Equitable distribution of financial assets often is a big part of any divorce case. Social Security benefits are financial assets that often go overlooked, and that could cause financial strain during retirement years. New Jersey divorce law enables a spouse to obtain a portion of their ex’s Social Security benefits to offset many years of support at home.
About 21% of married couples in New Jersey and throughout the country get 90% of their retirement income from Social Security benefits. About half of the nation’s unmarried elderly population likewise get the vast majority of retirement income from Social Security benefits. That makes it critically important for people who were married for many years to ensure a fair distribution of Social Security benefits in order to obtain a properly funded retirement.

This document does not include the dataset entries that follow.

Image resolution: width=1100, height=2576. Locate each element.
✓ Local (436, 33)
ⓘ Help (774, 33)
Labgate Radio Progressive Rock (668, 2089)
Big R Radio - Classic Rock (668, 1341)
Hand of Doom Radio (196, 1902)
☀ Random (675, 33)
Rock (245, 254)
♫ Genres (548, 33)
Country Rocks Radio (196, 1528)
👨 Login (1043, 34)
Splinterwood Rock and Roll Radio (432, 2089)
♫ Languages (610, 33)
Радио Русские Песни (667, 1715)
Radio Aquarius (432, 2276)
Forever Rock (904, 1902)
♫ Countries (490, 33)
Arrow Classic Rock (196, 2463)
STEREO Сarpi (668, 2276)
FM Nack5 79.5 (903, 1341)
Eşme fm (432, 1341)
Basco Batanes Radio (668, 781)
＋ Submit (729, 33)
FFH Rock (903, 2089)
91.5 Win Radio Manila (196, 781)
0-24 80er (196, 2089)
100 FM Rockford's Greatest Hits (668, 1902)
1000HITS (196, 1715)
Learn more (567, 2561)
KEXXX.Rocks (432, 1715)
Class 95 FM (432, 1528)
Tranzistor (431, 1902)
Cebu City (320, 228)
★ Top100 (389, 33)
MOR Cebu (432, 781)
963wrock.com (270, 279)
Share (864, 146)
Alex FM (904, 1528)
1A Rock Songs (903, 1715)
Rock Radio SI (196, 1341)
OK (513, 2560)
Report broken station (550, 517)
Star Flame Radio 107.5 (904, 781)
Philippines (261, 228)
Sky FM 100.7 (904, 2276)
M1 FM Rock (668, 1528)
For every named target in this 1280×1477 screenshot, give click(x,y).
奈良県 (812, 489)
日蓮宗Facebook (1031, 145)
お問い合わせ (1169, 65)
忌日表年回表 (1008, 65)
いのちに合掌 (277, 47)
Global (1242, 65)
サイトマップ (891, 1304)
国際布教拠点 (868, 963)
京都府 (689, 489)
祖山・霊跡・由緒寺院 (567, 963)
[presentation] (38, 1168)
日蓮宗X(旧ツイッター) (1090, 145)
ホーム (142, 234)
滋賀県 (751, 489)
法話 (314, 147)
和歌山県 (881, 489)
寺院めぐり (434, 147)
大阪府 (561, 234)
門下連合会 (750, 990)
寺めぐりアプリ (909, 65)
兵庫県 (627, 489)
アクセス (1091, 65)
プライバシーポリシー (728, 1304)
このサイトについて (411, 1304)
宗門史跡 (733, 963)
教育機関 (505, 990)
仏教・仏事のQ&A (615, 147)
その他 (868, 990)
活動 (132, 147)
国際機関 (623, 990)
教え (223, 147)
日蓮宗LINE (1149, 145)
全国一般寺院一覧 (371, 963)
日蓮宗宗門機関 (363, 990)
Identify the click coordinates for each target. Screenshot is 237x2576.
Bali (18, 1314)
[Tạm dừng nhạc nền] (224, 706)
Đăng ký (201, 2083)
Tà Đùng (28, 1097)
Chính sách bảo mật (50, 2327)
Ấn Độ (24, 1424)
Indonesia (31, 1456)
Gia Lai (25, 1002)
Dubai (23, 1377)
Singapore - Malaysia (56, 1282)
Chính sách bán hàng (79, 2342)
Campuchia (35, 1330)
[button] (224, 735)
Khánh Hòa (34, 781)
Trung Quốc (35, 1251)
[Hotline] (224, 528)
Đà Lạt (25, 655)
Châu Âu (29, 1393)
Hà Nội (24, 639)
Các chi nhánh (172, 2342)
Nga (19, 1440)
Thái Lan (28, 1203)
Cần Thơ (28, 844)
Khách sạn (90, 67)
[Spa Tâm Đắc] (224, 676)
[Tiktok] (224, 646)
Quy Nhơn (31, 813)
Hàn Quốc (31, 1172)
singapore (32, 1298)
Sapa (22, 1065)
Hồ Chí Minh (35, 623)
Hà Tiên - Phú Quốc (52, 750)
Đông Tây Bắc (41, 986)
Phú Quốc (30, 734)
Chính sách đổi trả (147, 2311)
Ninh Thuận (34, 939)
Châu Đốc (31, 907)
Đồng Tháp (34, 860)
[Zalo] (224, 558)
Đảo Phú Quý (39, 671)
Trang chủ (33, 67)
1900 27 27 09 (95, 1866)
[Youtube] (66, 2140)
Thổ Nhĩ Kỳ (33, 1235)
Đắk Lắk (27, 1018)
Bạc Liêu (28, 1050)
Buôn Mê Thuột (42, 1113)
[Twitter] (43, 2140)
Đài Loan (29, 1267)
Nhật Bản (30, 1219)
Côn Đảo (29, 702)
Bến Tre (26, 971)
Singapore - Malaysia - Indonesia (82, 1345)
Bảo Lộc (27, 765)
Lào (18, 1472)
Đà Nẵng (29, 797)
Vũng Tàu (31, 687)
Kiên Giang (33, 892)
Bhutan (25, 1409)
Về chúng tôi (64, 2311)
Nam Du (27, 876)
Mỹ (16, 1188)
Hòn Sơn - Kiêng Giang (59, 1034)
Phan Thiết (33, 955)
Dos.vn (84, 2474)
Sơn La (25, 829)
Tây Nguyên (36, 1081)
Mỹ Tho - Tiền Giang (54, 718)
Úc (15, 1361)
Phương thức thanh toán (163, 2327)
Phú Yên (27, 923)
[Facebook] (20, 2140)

If a marriage lasts at least 10 years and only one spouse earned the majority of household income, the non-working spouse could qualify for a portion of Social Security benefits. That is because spousal support inside the home enables spousal income outside of the home. If the spouse who worked marries again, the divorced spouse still earns a portion of the Social Security benefits. A spouse who did not work and remarries does not retain any valid claim on the former spouse’s Social Security benefits. The longer the marriage lasted beyond 10 years, the more the former spouse can earn, up to half of the available benefit.
Whether a person is the spouse who worked to earn the Social Security benefits or the spouse who provided support at home, it’s important to be aware of these benefits during the divorce settlement. An experienced New Jersey family law attorney may work to help ensure a fair distribution.